Big companies like Nintendo and Sony are always filing new patents for upcoming consoles, handhelds and peripherals. A lot of those patents are never used as companies like to register ideas that they may think end up becoming something profitable.
But Nintendo has a track record of filing patents that will eventually, and most likely, end up becoming a product. The first glimpses we ever had of the Nintendo Switch, as a concept, were through patents Nintendo had filed some time before the Nintendo Switch was revealed. Nintendo even filed a patent for the
Donkey Konga Drums a bit over a month ago and we still haven't heard anything since.
The patent they recently filed seems to show off sets of screen that seem to work independently but, at the same time, process information between each other as some patents seem to suggest you could drag your finger through the screens and interact with the image shown in all of them.

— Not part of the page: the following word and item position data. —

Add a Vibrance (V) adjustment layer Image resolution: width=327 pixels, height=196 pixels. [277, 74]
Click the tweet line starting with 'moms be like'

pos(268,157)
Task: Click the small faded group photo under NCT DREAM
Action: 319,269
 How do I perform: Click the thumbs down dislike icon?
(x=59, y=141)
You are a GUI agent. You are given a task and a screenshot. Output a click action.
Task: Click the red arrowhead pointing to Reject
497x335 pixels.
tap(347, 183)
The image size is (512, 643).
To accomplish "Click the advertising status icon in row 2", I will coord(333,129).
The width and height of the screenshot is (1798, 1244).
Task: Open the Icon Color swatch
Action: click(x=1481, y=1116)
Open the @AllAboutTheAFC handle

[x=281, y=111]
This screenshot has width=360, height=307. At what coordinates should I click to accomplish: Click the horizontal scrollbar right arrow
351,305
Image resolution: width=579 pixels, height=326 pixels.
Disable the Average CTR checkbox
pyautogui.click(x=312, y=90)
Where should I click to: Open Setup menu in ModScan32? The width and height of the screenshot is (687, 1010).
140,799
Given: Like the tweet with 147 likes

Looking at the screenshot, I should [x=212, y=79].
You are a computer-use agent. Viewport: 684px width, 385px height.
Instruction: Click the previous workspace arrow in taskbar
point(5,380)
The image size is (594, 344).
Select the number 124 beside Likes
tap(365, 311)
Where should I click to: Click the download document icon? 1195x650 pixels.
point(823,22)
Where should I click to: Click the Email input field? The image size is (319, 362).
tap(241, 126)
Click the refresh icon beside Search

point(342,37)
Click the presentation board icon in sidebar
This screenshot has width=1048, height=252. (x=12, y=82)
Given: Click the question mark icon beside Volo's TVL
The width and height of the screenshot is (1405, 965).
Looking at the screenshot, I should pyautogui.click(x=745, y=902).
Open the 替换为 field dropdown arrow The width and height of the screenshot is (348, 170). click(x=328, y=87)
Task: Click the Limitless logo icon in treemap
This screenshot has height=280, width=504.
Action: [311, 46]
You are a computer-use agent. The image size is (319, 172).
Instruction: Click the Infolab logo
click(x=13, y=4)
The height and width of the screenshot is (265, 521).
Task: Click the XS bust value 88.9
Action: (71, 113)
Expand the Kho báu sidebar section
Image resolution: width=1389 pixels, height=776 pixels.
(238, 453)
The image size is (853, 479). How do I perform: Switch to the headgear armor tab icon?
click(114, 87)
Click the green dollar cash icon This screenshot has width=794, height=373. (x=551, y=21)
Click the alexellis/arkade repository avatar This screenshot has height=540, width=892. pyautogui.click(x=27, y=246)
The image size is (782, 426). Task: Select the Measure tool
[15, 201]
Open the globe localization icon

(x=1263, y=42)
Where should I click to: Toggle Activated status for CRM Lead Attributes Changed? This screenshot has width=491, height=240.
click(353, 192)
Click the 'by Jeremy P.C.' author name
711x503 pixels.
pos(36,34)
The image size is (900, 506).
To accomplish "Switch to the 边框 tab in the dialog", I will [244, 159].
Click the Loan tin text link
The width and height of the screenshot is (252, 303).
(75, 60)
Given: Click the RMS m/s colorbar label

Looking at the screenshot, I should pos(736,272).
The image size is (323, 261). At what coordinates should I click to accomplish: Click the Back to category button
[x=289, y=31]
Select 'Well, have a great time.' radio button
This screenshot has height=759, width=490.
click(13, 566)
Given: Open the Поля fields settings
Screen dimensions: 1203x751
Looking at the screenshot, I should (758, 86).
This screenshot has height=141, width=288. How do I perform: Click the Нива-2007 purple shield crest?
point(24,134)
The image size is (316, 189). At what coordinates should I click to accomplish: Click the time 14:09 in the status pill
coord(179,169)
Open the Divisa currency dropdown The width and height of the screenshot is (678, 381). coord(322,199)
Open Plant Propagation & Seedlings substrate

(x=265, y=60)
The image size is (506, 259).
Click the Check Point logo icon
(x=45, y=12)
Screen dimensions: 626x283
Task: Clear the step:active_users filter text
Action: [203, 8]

What's interesting is that it is rather unlikely that these screens are Nintendo Switch consoles because, while these patents could be Software for the Nintendo Switch, it forces users to own more than one, or to use said software with other people locally. Nintendo are no strangers to pushing connectivity onto their consoles like they've done in the past with the Pokemon link cables for the Game Boy, or the Four Player Adapter. But the Nintendo Switch is being treated as a home console, as well, and it costs almost as much. So it is definitely not the same to be carrying a Game Boy(like back in the day) and playing with your friends, than to be carrying a $300 Nintendo Switch and expect your friends to own one.
Is this another Nintendo DS of sorts? Maybe Nintendo are planning to release a budget handheld more in the likes of the 3DS, instead of these patents being an add-on for the Switch and continue to treat the Nintendo Switch as a home console first and handheld second. All we can do right now is just wait for more information on this, until then...everything is possible.
Again, patents like these are filed quite often and some don't even end up becoming a product at all. Whatever Nintendo may have up their sleeve with these patents, though, will probably end up working out for them, as well as the users.